Again -- the velocity of a falling object is completely independent of its
Which direction it goes depends mostly on which direction it's moving when it
comes loose (e.g. on the back side of the work, moving upward -- it's gonna
launch!); at even modest rotational speeds, the velocity of the circumference
of a large workpiece exceeds anything that would be imparted by gravity in the
very short distance between spindle or faceplate and the shop floor.
Example: 10-in diameter workpiece rotating at 500 rpm; lathe center at 42"
above the floor.
The edge of the workpiece is moving at (10 pi * 500) inches per minute almost 22 feet per second -- but an object falling only 42" doesn't attain a
velocity of quite 15 fps before it hits the floor.
Doug Miller (alphageek at milmac dot com)
Think he's talking about the standard 1/2 MV sq inelastic collision
accomplishing some heavy deceleration. Since we're pretty much confined to
earth with our turnings, the M is going to be equal to weight, and it's part
of that equation.
Rather not have a shield. Cuts down on the number of random directions a
piece might take on the ricochet. Just stand out of the zone and let 'er
fly if she cares, though with a modicum of effort no reason it should.
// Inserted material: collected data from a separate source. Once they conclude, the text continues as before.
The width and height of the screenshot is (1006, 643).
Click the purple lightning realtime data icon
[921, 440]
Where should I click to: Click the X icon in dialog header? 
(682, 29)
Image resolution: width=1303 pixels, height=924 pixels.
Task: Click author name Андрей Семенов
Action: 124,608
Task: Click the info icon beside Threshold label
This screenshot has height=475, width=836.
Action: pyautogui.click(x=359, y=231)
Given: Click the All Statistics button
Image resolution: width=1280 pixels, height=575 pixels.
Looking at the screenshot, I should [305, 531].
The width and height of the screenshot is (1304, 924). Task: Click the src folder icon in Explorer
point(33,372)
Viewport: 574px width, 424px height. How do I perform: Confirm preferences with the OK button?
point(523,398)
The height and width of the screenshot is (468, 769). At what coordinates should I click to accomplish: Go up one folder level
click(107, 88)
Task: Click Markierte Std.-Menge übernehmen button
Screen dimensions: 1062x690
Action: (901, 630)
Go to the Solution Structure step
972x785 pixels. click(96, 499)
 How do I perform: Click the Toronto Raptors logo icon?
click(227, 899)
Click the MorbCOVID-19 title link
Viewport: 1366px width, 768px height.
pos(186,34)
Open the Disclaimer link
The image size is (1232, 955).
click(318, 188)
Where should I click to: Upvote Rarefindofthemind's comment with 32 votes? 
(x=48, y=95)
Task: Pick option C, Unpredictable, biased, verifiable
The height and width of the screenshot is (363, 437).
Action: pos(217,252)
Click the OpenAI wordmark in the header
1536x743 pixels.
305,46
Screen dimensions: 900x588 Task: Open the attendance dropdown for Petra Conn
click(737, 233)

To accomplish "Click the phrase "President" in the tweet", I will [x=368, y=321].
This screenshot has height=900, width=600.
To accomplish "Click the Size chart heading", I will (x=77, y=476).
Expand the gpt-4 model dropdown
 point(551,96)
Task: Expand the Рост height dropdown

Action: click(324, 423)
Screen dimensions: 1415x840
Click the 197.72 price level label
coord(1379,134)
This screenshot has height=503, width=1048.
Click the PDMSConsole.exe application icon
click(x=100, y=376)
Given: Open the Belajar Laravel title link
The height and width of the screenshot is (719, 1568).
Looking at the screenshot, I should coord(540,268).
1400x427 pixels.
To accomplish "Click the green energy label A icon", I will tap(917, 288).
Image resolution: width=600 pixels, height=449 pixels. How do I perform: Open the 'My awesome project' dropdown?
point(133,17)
Most machine injuries I've seen contained some element of pursuit of the
piece rather than letting it fly where it would predictably go and the
injured should not be. Buck twenty nine worth of walnut becomes a 1500
dollar ambulance ride and that's only the beginning.
the object, so imparts very little velocity on it. (mv=ft and all that...)
Yet intuitively it seems that things should tend to fall down rather than
up. Yes, I know intuition is wrong half the time, but still...
It has been a very very long time since I did any of this. f from the
rotation is proportionate to the m of the object in question, so the mass
doesn't matter there either.
Not at all - the velocity of _freely_ falling objects is independent of
mass, but lathe turnings aren't usually freely falling -- they're
spinning objects in passing contact with some fixed point that can
impart a force to them. If they're balanced and they fall free from the
chuck then it's no problem - if they catch on the way down, it can get
(PS Toller - if you're going to post trivial equations, at least get a
schoolkid to check them first)
What do you mean, "not at all"? That was demonstrated by Galileo about five
hundred years ago.
They are the moment they come loose from the lathe, which is the issue at
hand. As long as they stay attached, they are not falling objects, and
therefore not relevant to the discussion.
Yes, and that's one of the points I was making -- the force imparted to them
by the lathe is, in most circumstances, of greater magnitude than that
imparted by gravity.
If balanced, sure -- but what if something *breaks*? Then, it's no longer
balanced -- and the direction that broken-off piece moves depends on the
direction it was moving when it came free, and has *nothing* to do with its
Also note that a perfectly balanced lightweight piece that simply comes loose
will drop straight down, too, just like a perfectly balanced heavy one that
simply comes loose.
The behavior of falling objects in a gravity field is completely independent
of their mass (except to the extent that objects with very low *density* will
fall more slowly due to aerodynamic effects). In vacuum, a feather and a stone
fall at the same rate -- and even in air, there is no difference discenible
without the use of laboratory equipment between the velocity of falling stones
of, say, 1 kg and 10 kg, when dropped from the same height.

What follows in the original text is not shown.